** START Supplied records **

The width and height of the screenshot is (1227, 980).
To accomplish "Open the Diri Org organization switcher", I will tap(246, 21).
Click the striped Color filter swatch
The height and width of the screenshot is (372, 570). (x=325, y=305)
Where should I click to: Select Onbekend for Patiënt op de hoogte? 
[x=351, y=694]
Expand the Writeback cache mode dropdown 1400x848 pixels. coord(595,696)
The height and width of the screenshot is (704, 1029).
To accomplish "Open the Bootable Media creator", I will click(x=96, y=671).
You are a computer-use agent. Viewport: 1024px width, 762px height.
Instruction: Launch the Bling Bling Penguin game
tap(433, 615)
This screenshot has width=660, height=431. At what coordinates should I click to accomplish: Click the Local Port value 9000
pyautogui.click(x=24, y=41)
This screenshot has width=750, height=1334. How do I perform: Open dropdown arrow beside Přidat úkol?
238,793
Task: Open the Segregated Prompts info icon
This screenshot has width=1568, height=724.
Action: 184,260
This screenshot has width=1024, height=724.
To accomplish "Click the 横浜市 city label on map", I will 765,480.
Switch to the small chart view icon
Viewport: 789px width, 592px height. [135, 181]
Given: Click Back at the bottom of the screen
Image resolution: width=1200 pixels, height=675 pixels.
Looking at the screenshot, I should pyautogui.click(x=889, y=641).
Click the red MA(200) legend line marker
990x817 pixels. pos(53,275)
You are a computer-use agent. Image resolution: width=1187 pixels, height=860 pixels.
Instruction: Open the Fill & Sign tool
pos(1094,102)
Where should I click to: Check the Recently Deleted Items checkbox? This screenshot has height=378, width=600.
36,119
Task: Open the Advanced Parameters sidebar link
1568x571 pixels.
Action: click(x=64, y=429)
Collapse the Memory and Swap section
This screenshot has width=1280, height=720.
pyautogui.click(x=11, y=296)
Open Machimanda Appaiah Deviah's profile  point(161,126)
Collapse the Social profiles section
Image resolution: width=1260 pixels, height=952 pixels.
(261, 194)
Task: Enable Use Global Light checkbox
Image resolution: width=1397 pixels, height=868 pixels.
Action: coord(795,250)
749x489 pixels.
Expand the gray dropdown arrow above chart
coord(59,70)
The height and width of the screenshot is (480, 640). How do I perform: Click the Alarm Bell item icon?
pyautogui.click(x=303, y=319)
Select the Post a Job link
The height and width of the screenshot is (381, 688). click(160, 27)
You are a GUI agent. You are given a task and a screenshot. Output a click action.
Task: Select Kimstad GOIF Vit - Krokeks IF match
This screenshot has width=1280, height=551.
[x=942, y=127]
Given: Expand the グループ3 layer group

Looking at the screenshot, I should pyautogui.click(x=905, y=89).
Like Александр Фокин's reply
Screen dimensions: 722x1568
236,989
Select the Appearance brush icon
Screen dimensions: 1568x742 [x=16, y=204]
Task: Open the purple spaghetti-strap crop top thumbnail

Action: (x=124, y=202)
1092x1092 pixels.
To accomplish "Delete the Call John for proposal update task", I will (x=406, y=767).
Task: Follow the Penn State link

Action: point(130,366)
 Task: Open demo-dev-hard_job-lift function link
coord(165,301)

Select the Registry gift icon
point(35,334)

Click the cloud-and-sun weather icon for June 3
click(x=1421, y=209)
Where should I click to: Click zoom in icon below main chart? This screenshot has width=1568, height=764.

** END Supplied records **

In the records from the first line through the line with "pos(1094,102)", swap "Instruction" for "Command" and give only those lines back with no other change.

The width and height of the screenshot is (1227, 980).
To accomplish "Open the Diri Org organization switcher", I will tap(246, 21).
Click the striped Color filter swatch
The height and width of the screenshot is (372, 570). (x=325, y=305)
Where should I click to: Select Onbekend for Patiënt op de hoogte? 
[x=351, y=694]
Expand the Writeback cache mode dropdown 1400x848 pixels. coord(595,696)
The height and width of the screenshot is (704, 1029).
To accomplish "Open the Bootable Media creator", I will click(x=96, y=671).
You are a computer-use agent. Viewport: 1024px width, 762px height.
Command: Launch the Bling Bling Penguin game
tap(433, 615)
This screenshot has width=660, height=431. At what coordinates should I click to accomplish: Click the Local Port value 9000
pyautogui.click(x=24, y=41)
This screenshot has width=750, height=1334. How do I perform: Open dropdown arrow beside Přidat úkol?
238,793
Task: Open the Segregated Prompts info icon
This screenshot has width=1568, height=724.
Action: 184,260
This screenshot has width=1024, height=724.
To accomplish "Click the 横浜市 city label on map", I will 765,480.
Switch to the small chart view icon
Viewport: 789px width, 592px height. [135, 181]
Given: Click Back at the bottom of the screen
Image resolution: width=1200 pixels, height=675 pixels.
Looking at the screenshot, I should pyautogui.click(x=889, y=641).
Click the red MA(200) legend line marker
990x817 pixels. pos(53,275)
You are a computer-use agent. Image resolution: width=1187 pixels, height=860 pixels.
Command: Open the Fill & Sign tool
pos(1094,102)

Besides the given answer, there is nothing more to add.